Cover image
Data Science and Databases
7 minute read

Python vs. R: Syntactic Sugar Magic

Python and R empower data scientists to solve problems using elegant syntactic sugar, simplifying coding and solution exploration. Each language brings its unique capabilities and approach to bear.

My development palate has expanded since I learned to appreciate the sweetness found in Python and R. Data science is an art that can be approached from multiple angles but requires a careful balance of language, libraries, and expertise. The expansive capabilities of Python and R provide syntactic sugar: syntax that eases our work and allows us to address complex problems with short, elegant solutions.

These languages provide us with unique ways to explore our solution space. Each language has its own strengths and weaknesses. The trick to using each effectively is recognizing which problem types benefit from each tool and deciding how we want to communicate our findings. The syntactic sugar in each language allows us to work more efficiently.

R and Python function as interactive interfaces on top of lower-level code, allowing data scientists to use their chosen language for data exploration, visualization, and modeling. This interactivity enables us to avoid the incessant loop of editing and compiling code, which needlessly complicates our job.

These high-level languages allow us to work with minimal friction and do more with less code. Each language’s syntactic sugar enables us to quickly test our ideas in a REPL (read-evaluate-print loop), an interactive interface where code can be executed in real-time. This iterative approach is a key component in the modern data process cycle.

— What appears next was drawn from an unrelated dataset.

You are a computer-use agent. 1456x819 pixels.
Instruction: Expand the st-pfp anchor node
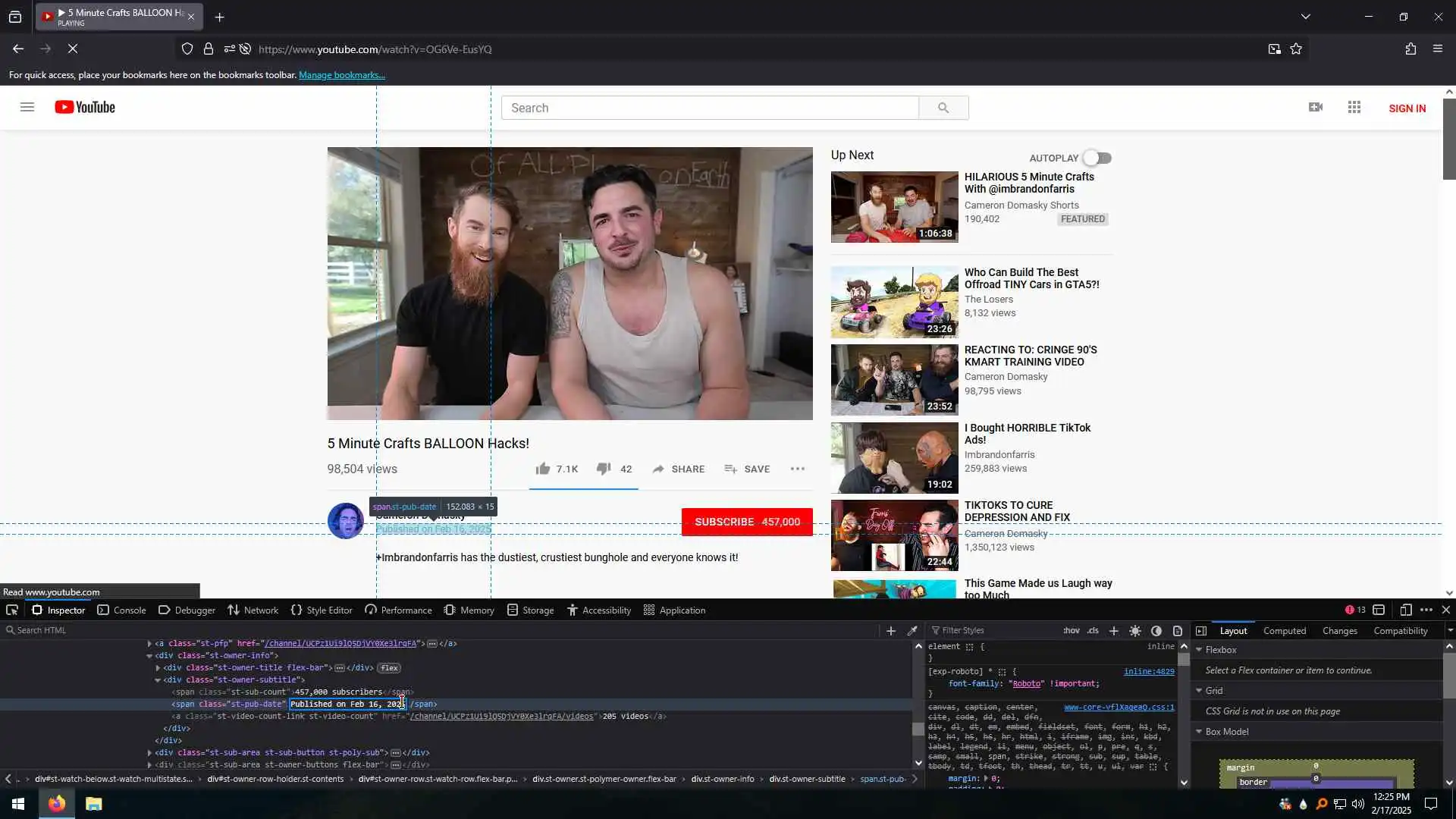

R vs. Python: Expressive and Specialized

The power of R and Python lies in their expressiveness and flexibility. Each language has specific use cases in which it is more powerful than the other. Additionally, each language solves problems along different vectors and with very different types of output. These styles tend to have different developer communities where one language is preferred. As each community grows organically, their preferred language and feature sets trend toward unique syntactic sugar styles that reduce the code volume required to solve problems. And as the community and language mature, the language’s syntactic sugar often gets even sweeter.

Although each language offers a powerful toolset for solving data problems, we must approach those problems in ways that exploit the particular strengths of the tools. R was born as a statistical computing language and has a wide set of tools available for performing statistical analyses and explaining the data. Python and its machine learning approaches solve similar problems but only those that fit into a machine learning model. Think of statistical computing and machine learning as two schools for data modeling: Although these schools are highly interconnected, their origins and paradigms for data modeling are different.

R Loves Statistics

R has evolved into a rich package offering for statistical analysis, linear modeling, and visualization. Because these packages have been part of the R ecosystem for decades, they are mature, efficient, and well documented. When a problem calls for a statistical computing approach, R is the right tool for the job.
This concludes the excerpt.